'''
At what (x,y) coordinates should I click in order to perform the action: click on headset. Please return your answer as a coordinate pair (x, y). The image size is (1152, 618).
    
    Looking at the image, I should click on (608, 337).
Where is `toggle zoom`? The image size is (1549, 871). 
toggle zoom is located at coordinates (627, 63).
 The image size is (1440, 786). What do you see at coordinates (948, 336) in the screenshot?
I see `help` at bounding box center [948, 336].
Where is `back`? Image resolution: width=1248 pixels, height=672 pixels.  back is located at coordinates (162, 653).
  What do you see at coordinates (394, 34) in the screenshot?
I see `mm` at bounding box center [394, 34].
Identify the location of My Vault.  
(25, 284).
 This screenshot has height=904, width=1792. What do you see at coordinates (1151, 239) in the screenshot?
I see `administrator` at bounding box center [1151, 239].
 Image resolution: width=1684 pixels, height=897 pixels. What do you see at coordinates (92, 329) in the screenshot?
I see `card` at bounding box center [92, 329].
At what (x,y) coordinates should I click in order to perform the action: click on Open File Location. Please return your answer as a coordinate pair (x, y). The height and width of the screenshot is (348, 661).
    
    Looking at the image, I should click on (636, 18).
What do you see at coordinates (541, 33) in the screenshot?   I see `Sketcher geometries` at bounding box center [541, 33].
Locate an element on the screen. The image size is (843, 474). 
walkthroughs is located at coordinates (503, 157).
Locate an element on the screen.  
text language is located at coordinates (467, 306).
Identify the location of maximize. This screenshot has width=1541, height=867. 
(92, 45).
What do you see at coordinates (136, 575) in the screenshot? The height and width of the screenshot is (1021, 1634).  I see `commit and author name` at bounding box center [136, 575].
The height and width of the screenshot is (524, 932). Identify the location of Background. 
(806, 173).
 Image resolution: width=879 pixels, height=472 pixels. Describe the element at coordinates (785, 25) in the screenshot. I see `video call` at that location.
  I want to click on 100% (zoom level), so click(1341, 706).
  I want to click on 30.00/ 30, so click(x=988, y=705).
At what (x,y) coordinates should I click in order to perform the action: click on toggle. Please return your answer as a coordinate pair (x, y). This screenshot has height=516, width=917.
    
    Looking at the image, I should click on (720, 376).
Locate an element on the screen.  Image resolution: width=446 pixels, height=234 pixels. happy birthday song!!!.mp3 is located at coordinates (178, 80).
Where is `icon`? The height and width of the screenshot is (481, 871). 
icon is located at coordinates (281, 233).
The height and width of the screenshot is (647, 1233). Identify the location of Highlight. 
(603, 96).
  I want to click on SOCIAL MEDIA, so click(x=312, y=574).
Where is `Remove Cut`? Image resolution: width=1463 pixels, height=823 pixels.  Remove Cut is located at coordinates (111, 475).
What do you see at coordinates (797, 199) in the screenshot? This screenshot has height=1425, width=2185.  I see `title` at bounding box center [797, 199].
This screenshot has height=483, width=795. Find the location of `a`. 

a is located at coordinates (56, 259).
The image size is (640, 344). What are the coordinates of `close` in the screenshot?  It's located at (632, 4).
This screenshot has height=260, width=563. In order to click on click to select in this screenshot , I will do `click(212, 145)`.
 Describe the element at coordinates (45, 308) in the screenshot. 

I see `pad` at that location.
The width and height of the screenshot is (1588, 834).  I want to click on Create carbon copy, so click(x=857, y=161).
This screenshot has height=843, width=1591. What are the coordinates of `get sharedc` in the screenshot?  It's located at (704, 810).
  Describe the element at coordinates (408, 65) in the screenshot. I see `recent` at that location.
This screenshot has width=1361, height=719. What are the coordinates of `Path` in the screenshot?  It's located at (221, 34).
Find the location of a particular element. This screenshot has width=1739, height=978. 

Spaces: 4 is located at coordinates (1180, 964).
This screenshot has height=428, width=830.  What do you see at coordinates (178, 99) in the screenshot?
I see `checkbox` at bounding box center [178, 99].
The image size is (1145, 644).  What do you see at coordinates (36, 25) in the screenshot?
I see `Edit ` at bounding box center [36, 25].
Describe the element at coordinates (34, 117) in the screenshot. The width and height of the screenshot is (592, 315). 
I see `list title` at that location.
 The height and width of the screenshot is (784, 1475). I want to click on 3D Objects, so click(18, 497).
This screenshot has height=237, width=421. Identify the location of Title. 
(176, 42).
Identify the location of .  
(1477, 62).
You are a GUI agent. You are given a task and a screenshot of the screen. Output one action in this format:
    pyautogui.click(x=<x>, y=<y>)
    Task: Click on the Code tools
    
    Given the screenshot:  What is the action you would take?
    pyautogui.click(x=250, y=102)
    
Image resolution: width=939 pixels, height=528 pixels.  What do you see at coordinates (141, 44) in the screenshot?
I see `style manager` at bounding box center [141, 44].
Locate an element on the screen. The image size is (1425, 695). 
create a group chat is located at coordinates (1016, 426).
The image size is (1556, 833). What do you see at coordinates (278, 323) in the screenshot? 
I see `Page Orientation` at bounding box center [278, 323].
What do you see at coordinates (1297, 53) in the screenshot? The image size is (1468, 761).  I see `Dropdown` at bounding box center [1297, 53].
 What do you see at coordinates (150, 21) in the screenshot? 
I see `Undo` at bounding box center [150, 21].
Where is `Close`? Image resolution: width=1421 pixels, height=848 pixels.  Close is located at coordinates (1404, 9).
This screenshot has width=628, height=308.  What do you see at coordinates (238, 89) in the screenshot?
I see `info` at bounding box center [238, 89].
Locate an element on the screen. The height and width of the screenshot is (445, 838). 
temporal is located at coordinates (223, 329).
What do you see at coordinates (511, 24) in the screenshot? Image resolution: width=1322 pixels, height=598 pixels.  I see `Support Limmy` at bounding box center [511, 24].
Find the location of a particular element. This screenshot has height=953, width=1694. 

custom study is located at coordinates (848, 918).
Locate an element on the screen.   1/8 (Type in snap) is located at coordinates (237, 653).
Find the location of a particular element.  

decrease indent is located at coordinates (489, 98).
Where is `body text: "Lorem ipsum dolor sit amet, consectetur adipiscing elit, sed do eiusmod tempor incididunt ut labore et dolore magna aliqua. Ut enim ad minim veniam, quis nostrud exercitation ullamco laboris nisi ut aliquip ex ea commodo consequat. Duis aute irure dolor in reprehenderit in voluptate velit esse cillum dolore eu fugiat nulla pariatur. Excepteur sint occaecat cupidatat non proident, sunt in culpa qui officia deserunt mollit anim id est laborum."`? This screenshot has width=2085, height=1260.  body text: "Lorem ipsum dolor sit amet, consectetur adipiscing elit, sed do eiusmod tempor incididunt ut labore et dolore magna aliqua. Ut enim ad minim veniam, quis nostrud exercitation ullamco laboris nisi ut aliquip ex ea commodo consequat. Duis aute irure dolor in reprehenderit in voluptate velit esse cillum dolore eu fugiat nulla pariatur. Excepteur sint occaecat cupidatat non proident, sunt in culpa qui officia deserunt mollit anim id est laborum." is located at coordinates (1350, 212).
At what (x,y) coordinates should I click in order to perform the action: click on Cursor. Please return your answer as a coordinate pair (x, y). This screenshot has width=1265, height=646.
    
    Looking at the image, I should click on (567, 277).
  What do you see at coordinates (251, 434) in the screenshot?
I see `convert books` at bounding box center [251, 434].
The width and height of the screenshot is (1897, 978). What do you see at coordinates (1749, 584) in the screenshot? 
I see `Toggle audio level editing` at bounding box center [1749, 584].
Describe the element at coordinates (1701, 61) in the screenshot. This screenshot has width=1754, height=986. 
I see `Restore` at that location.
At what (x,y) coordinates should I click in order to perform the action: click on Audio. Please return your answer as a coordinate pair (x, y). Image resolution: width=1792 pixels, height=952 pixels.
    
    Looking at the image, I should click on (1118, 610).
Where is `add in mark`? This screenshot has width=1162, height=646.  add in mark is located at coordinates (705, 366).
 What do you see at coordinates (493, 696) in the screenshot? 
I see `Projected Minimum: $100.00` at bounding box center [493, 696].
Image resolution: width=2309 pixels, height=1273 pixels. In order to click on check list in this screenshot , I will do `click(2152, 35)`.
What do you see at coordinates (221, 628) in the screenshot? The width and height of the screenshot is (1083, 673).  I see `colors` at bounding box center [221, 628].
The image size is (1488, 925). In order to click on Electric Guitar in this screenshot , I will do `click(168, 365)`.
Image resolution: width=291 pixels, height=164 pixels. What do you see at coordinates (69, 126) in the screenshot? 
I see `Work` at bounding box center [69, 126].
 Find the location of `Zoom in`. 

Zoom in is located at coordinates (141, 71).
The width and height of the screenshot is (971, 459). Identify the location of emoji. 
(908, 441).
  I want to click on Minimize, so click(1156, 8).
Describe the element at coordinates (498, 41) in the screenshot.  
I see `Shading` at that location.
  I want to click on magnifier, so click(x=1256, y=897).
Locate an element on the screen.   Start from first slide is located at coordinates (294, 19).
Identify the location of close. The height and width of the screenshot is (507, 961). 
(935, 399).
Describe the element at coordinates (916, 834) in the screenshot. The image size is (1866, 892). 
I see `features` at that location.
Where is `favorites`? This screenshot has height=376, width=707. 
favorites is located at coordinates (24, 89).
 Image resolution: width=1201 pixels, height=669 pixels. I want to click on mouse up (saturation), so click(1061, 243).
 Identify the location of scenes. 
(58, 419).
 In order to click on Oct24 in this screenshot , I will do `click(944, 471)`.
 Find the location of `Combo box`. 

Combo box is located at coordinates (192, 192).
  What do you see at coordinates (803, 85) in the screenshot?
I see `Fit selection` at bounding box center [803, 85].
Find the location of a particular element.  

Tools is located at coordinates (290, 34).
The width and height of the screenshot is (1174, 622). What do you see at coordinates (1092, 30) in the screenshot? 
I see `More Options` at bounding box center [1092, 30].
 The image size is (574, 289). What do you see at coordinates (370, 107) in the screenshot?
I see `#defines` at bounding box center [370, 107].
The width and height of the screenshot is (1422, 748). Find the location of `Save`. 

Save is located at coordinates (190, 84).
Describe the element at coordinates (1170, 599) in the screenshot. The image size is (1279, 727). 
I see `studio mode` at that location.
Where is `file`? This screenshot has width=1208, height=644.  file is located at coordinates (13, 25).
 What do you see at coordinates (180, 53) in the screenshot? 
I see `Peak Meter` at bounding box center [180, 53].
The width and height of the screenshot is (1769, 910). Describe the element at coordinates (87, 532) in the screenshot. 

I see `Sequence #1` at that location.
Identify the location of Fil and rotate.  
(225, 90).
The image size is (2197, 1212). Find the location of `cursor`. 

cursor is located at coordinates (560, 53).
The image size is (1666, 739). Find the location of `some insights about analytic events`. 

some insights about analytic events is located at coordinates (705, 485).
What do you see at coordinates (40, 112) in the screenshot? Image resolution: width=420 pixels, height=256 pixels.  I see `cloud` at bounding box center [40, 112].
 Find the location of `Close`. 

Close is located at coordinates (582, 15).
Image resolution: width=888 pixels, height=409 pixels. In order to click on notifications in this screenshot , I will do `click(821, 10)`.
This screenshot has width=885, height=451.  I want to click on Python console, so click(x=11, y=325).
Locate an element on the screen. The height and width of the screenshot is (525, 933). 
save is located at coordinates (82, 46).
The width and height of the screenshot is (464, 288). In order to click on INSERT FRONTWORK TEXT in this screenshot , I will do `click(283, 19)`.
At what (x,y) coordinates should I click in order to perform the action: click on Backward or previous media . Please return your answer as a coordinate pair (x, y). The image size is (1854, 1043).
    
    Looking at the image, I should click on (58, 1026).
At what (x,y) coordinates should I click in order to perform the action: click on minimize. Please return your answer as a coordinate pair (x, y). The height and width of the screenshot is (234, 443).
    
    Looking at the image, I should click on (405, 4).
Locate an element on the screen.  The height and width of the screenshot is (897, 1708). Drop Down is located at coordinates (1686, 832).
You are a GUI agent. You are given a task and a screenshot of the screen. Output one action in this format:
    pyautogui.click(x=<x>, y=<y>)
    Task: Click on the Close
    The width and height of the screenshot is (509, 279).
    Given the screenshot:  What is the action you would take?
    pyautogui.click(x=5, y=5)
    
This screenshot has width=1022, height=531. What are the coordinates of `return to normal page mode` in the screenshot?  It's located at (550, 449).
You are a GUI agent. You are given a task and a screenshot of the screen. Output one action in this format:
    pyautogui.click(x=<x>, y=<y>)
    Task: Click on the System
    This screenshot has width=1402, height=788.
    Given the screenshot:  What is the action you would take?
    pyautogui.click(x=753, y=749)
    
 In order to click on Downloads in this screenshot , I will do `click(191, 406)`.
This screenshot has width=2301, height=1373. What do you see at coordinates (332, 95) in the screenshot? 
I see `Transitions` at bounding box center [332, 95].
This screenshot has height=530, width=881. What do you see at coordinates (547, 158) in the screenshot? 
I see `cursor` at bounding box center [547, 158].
'''
• _TASK REQUIREMENTS_:
Recast the records above as a numbered list, from the line with "is (843, 474)." up to and including the line with "What do you see at coordinates (136, 575)", leaving out blank lines.

• _REPLY TO THE TASK_:
1. Locate an element on the screen. The image size is (843, 474). 
2. walkthroughs is located at coordinates (503, 157).
3. Locate an element on the screen.  
4. text language is located at coordinates (467, 306).
5. Identify the location of maximize. This screenshot has width=1541, height=867. 
6. (92, 45).
7. What do you see at coordinates (136, 575) in the screenshot? The height and width of the screenshot is (1021, 1634).  I see `commit and author name` at bounding box center [136, 575].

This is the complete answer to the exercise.